What devs tackling morality can learn from War Hospital’s card system


The success of 11-bit Studios’ Frostpunk has led to a renaissance of gritty simulation games, all iterating on their own ways of putting the lives of hundreds or thousands of people in the hands of players.

One neat innovation in the genre comes from Brave Lamb’s new World War I simulator War Hospital. The just-released hospital sim leads players to the edge of the Western Front, where thousands of British soldiers faced down bullets, artillery fire and dire disease. Millions died, millions more were gravely wounded. War Hospital players can’t save everyone who comes through their camp, and it’s through a tight triage system that Brave Lamb simulates the split-second calls doctors and nurses made in the war.

Developers looking to also snap-test the morality of players may want to learn from it. As Brave Lamb lead designer Jakub Kedzior explained, the studio pared down a series of medical charts into quick cards that show how bad an incoming soldier is wounded—and prods players to think about the “person” they’re trying to save.

War Hospital’s triage system bundles medical maladies and human flavor

War Hospital‘s triage card system kicks in when new soldiers are brought in from the font. Each of them has a unique set of injuries of varying severity and players can swiftly approve or deny their care with the click of a mouse after checking their data on the card.

A screenshot of War Hospital's card system

Kedzior said that at first glance, the card sorting seemed to be derived from the sorting system from Papers, Please , but it began life in the guise of a standard medical file. “The first thing we needed to do was cut the [amount of] information,” Kedzior explained.
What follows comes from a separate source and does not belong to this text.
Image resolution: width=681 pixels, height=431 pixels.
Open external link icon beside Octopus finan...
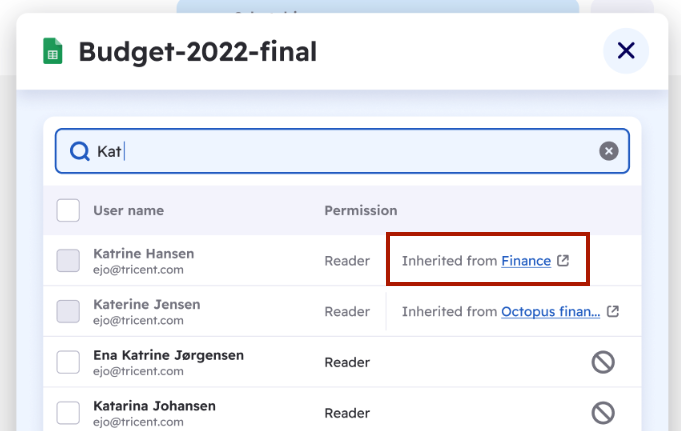(612, 312)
Earlier prototypes of War Hospital had a denser wound system, but player confusion in the patient sorting meant it had to be drastically pared back.

But there came a point where reducing the amount of systems didn’t reduce player frustration. That’s when the format itself had to change. What was once a medical file became a quickly sortable medical card, with the most relevant stats sorted to the top.
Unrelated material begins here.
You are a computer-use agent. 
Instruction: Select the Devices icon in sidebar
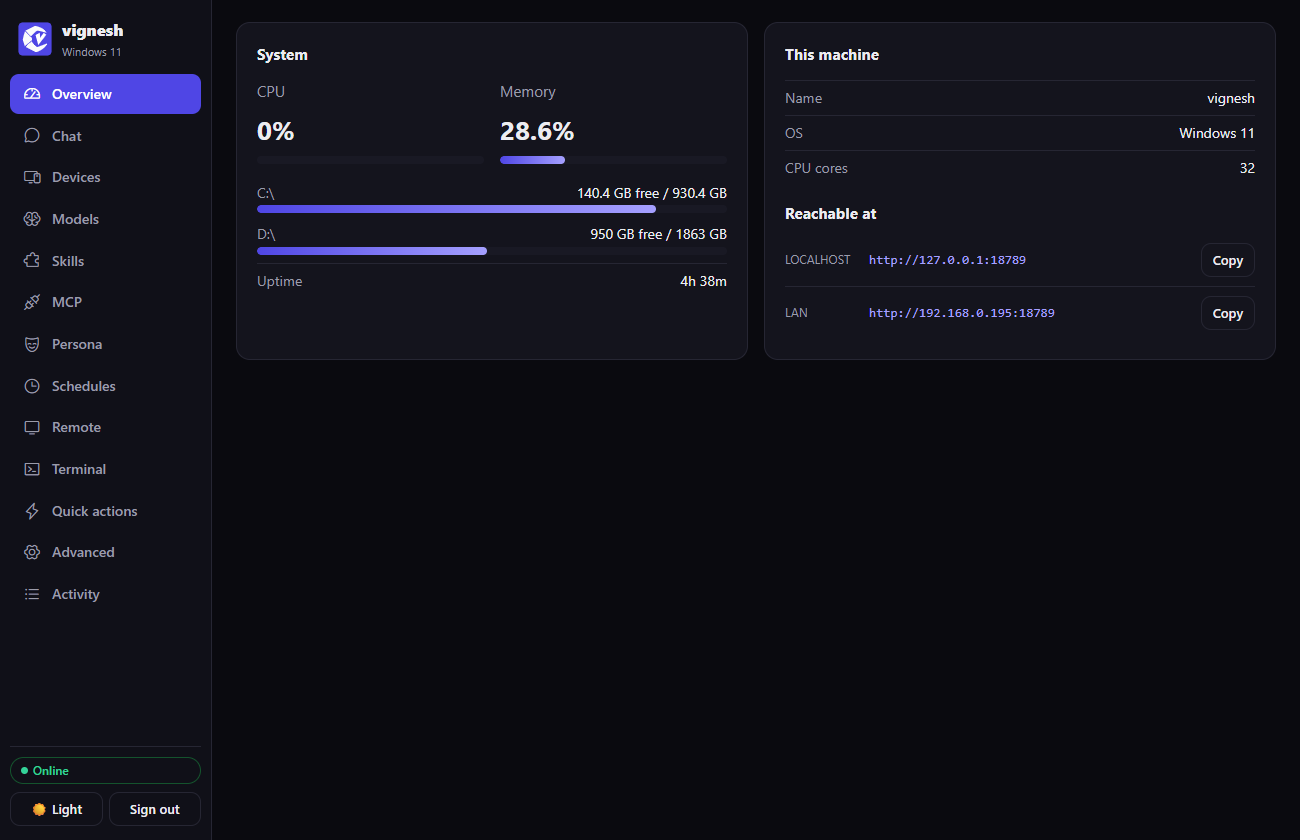(x=32, y=177)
The system had gotten to a functional state, but Brave Lamb had a new problem: players looking to optimize their hospitals would mix/max their way through a process that reduced soldiers to slabs of meat, and it undermined the solemn tone they’d hoped to strike with a game about World War I.

Enter the flavor text. Each soldier’s card contains a short fact about their life; some describe how they befriended a pet rat in the trench, others talk about wives waiting at home or how some (like members of the British Indian Army) had served a long military career.

The text seems a bit maudlin at first glance. Wouldn’t such a system benefit from asking players if they would treat rotten bastards with the same dignity as innocent men? According to Kedzior, players weren’t interested in that moral dilemma.

Trying to ascribe any morality to the patients only desensitized players more than intended. “You get to a point when you reinforce the idea that some of them might be bad—that [there is] a negative feedback loop where people don’t want to see if they’re good or bad people, they just assume they can be bad, they can be good, it doesn’t matter. They’re all resources to be expended.”

The flavor text that remains is meant to be “neutral,” he said. Pointing out who the monsters and the heroes were hid the carnage of World War I, which flattened humanity in the flailing death throes of collapsing empires.

“Every soldier was a person first and foremost, and we wanted to show that,” Kedzior stressed.

A triage system that can help players understand what “maximum efficiency” in a field hospital really means is the kind of system ripe for iteration and expansion. Tools like this can help developers who are eager to tackle the moral quandaries of real-world conflict and calamity in the years to come.